Data drawn from a collection
.....

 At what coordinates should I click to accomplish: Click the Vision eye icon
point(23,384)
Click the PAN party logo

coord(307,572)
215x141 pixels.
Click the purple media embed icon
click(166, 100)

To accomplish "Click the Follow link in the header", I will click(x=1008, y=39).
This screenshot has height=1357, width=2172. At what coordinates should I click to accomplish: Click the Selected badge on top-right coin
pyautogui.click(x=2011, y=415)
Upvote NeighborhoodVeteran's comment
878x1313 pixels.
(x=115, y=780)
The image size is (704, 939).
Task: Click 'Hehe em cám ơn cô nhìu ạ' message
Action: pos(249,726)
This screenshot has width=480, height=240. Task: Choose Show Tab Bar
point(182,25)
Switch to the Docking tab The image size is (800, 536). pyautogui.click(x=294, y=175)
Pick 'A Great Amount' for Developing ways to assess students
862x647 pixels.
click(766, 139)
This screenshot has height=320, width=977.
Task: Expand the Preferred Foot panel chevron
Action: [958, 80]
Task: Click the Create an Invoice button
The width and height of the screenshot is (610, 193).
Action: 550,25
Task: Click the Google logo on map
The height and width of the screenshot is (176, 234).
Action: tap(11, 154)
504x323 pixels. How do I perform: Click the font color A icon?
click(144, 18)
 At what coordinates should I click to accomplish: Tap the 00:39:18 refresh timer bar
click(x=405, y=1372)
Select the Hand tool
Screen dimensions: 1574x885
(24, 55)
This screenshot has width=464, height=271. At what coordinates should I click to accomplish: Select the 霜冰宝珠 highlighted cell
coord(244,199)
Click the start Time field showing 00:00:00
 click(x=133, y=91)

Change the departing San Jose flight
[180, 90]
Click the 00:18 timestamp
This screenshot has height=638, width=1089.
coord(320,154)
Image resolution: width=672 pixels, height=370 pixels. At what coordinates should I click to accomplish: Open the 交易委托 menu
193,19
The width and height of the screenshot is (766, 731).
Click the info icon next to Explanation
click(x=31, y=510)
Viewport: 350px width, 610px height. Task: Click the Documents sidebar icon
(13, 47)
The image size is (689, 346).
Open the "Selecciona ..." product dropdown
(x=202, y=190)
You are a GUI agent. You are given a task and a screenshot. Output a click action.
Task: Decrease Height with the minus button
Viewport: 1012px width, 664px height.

.....

- _PROBLEM_
Please edit the listing above by replacing "At what coordinates should I click" with "Where should I click" wherever it occurs, keeping every other line the same.

- _RESULT FOR THIS TASK_
 Where should I click to accomplish: Click the Vision eye icon
point(23,384)
Click the PAN party logo

coord(307,572)
215x141 pixels.
Click the purple media embed icon
click(166, 100)

To accomplish "Click the Follow link in the header", I will click(x=1008, y=39).
This screenshot has height=1357, width=2172. Where should I click to accomplish: Click the Selected badge on top-right coin
pyautogui.click(x=2011, y=415)
Upvote NeighborhoodVeteran's comment
878x1313 pixels.
(x=115, y=780)
The image size is (704, 939).
Task: Click 'Hehe em cám ơn cô nhìu ạ' message
Action: pos(249,726)
This screenshot has width=480, height=240. Task: Choose Show Tab Bar
point(182,25)
Switch to the Docking tab The image size is (800, 536). pyautogui.click(x=294, y=175)
Pick 'A Great Amount' for Developing ways to assess students
862x647 pixels.
click(766, 139)
This screenshot has height=320, width=977.
Task: Expand the Preferred Foot panel chevron
Action: [958, 80]
Task: Click the Create an Invoice button
The width and height of the screenshot is (610, 193).
Action: 550,25
Task: Click the Google logo on map
The height and width of the screenshot is (176, 234).
Action: tap(11, 154)
504x323 pixels. How do I perform: Click the font color A icon?
click(144, 18)
 Where should I click to accomplish: Tap the 00:39:18 refresh timer bar
click(x=405, y=1372)
Select the Hand tool
Screen dimensions: 1574x885
(24, 55)
This screenshot has width=464, height=271. Where should I click to accomplish: Select the 霜冰宝珠 highlighted cell
coord(244,199)
Click the start Time field showing 00:00:00
 click(x=133, y=91)

Change the departing San Jose flight
[180, 90]
Click the 00:18 timestamp
This screenshot has height=638, width=1089.
coord(320,154)
Image resolution: width=672 pixels, height=370 pixels. Where should I click to accomplish: Open the 交易委托 menu
193,19
The width and height of the screenshot is (766, 731).
Click the info icon next to Explanation
click(x=31, y=510)
Viewport: 350px width, 610px height. Task: Click the Documents sidebar icon
(13, 47)
The image size is (689, 346).
Open the "Selecciona ..." product dropdown
(x=202, y=190)
You are a GUI agent. You are given a task and a screenshot. Output a click action.
Task: Decrease Height with the minus button
Viewport: 1012px width, 664px height.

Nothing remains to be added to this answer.